Mrs Mulligan was asked at a meeting to clarify her attitude on the controversial method - especially in regards to tackling drug dealing gangs working across towns and cities - known as county lines. 

She told councillors that while the rate of stop and search incidents in North Yorkshire mirrored national trends in dipping over recent years, a dramatic increase in knife crime and the emergence of county lines has seen its use sharply rise. 

She said that officers in the county were now “using it more proactively than we were”.

But she urged caution regarding use of stop and search - saying a panel was being set up to scrutinise its use.

“We do have to be mindful…It’s not a random tool which police can employ if someone looks a bit dodgy, they have to have proper grounds to use it,” she told Harrogate councillors. 

She added that the independent panel, which her office will oversee, should be “up and running” by early 2020.  

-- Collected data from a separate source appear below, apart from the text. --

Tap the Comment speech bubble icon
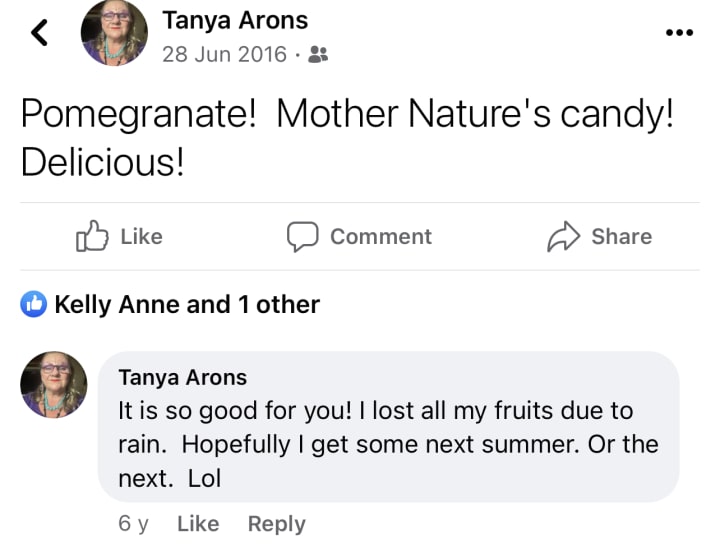point(302,236)
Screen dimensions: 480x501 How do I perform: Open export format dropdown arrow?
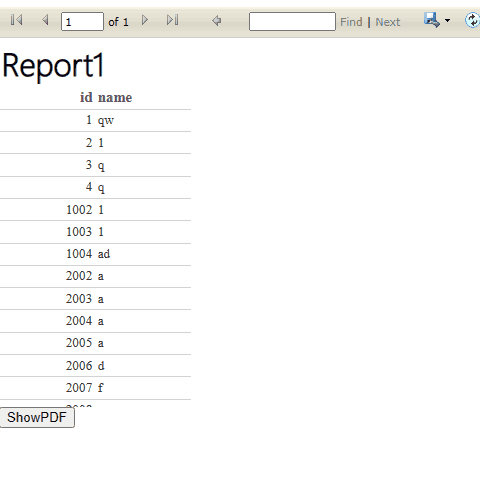[447, 21]
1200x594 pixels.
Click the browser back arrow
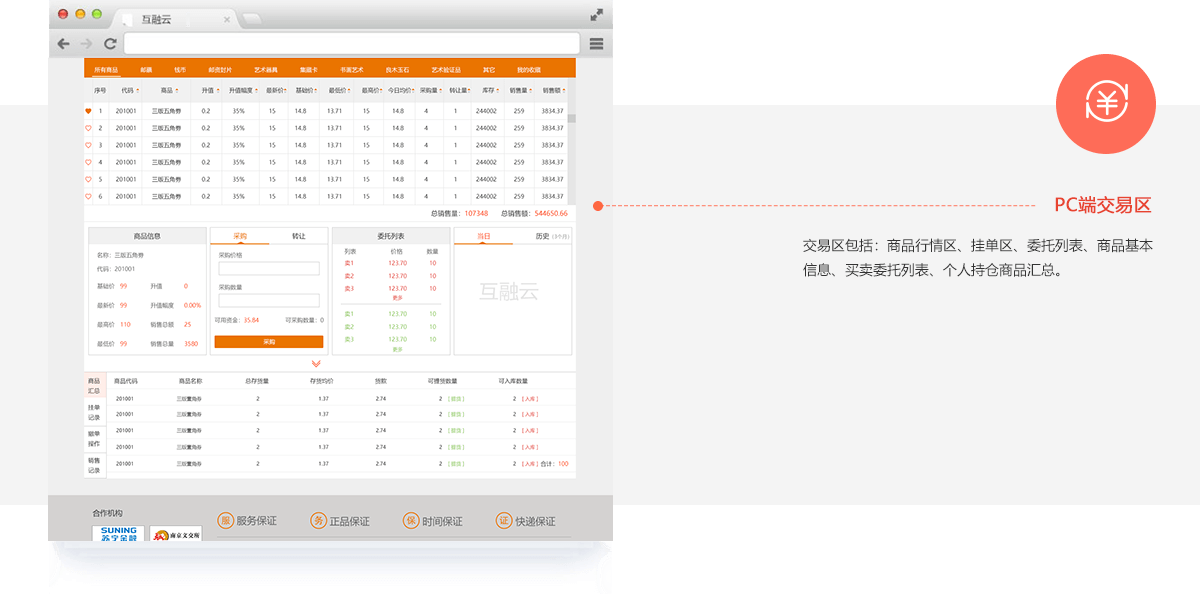tap(64, 44)
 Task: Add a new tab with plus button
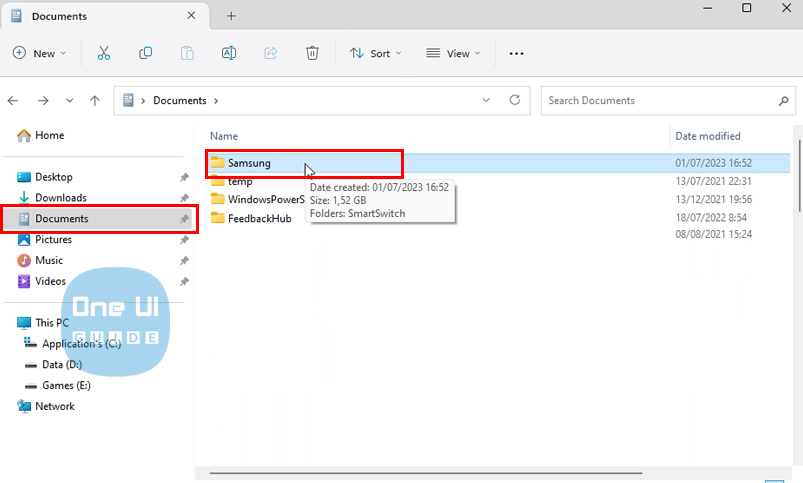pos(231,16)
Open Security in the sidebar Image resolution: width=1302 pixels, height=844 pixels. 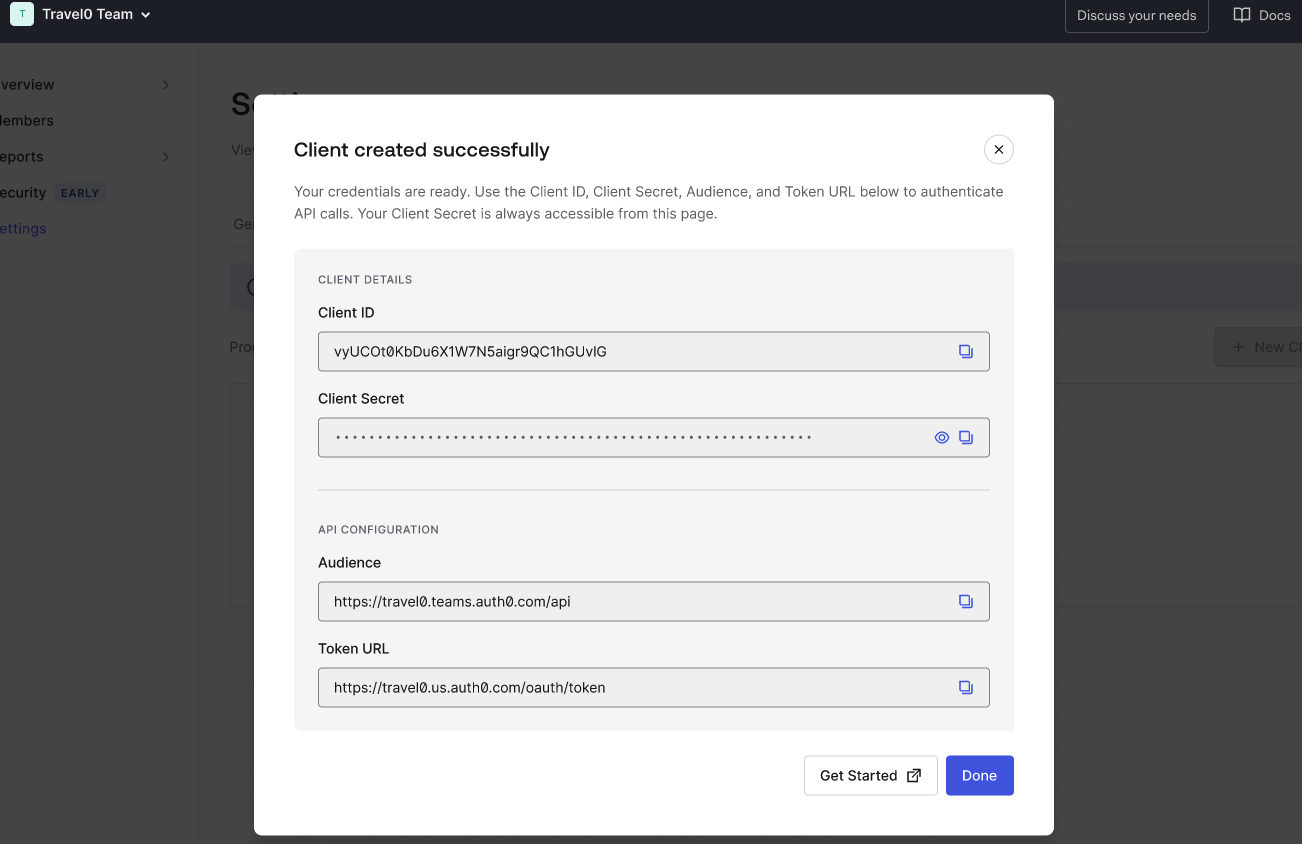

It was one of multiple references to county lines crime during the meeting, and comes after Harrogate was last month named an area of concern by the National Crime Agency due to the proliferation of cross county crime coming to the district. 

Mrs Mulligan’s update comes as it was revealed that Harrogate and Knaresborough MP Andrew Jones was on patrol with North Yorkshire Police when they arrested a suspected County Lines drug-dealer earlier this month.

Kit Malthouse MP, Minister of State for Crime, Policing and the Fire Service, speaking in the House of Commons this week, said: “We absolutely have to provide support to young people to get them out of the habit or indeed prevent them ever getting into this trade in the first place.”